Every time I finish a renown classic, I fear that the next book will never match my expectations. It’s silly, I know. It’s also, I think, what the Italian school system has left me with thanks to its relentless praises for a supposedly glorious past. The old, they imply, is always better than the new. A lesson forever rooted in me.

Contemporary literature, however, is full of works that happily and shamelessly I place on my shelves next to Marcel Proust and Ingeborg Bachmann. Among these, I’d say Hanya Yanagihara’s A Little Life fits nicely if only because, to a certain extent, it seems to naturally complement and expand upon Sylvia Plath’s The Bell Jar.

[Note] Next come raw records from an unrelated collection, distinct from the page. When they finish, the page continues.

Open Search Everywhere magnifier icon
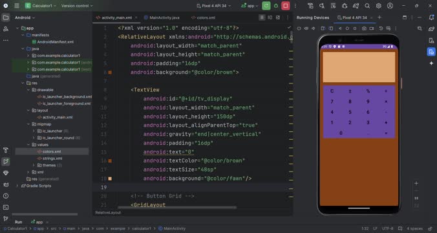Screen dimensions: 437x233 [367, 6]
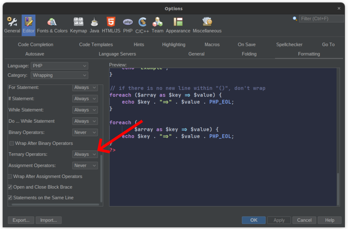This screenshot has width=348, height=229.
Task: Open the Category dropdown set to Wrapping
Action: point(59,75)
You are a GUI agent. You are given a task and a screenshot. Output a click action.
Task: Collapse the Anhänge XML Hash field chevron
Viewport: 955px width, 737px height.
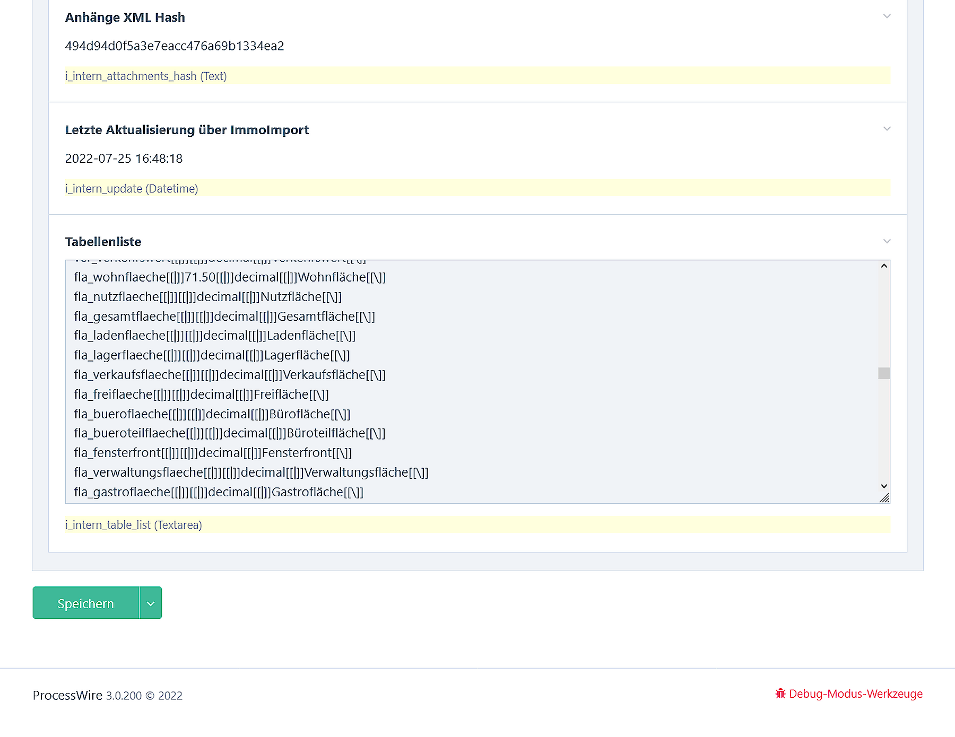click(887, 16)
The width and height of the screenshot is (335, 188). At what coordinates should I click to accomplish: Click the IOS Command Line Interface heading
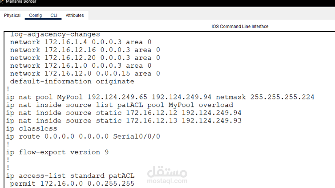click(240, 27)
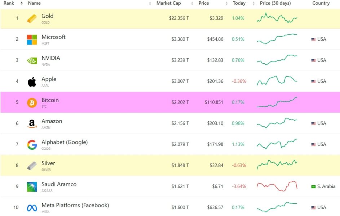Click the Amazon logo icon
Screen dimensions: 340x216
32,124
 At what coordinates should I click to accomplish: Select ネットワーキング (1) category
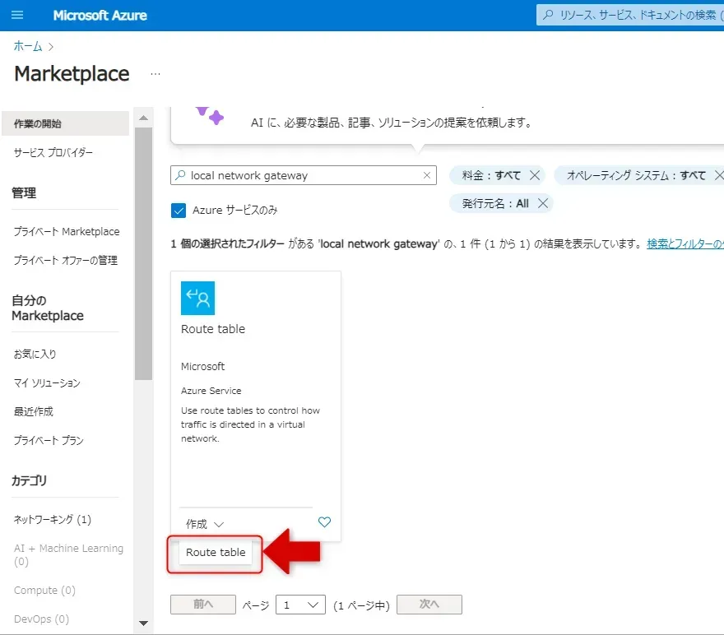tap(53, 520)
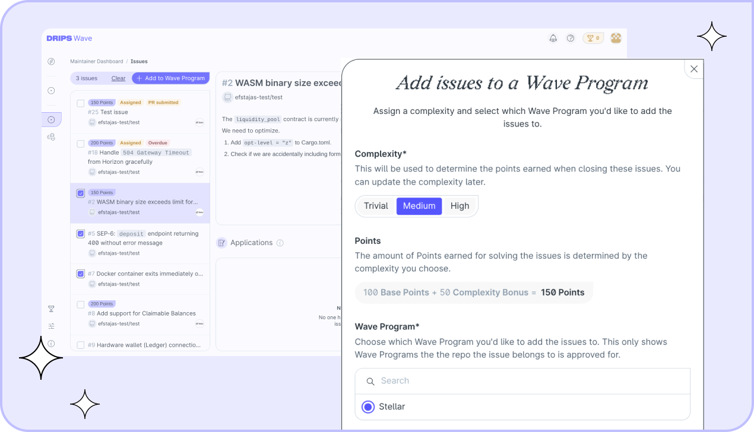
Task: Choose Trivial complexity
Action: (x=376, y=206)
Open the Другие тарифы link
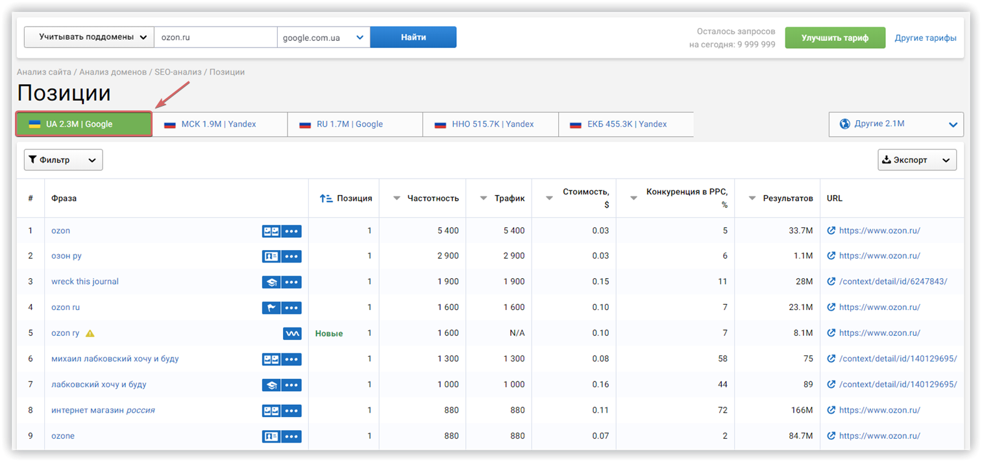The height and width of the screenshot is (462, 982). [926, 37]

This is not to say that Yanagihara is following Plath’s steps. It’s easy to tell their books apart, since there are all sorts of differences such as their writing style, the point of view from which the story is narrated, and Yanagihara’s rich assortment of characters versus Plath’s claustrophobic soliloquy.

Essential qualities notwithstanding, at the same time it’s impossible to keep the trajectory of Jude St. Francis’s story in A Little Life apart from Esther Greenwood’s in The Bell Jar. Plath is less direct and more enthralling, perhaps. For instance, we hardly know Esther as we turn the last page. Yanagihara, on the other hand, gives the reader plenty of time to know Jude. Everything happening in his own little life has an enormous impact on everyone who loves him, and we get to see how far the consequences of one’s choices and actions reach, in what way they defy control.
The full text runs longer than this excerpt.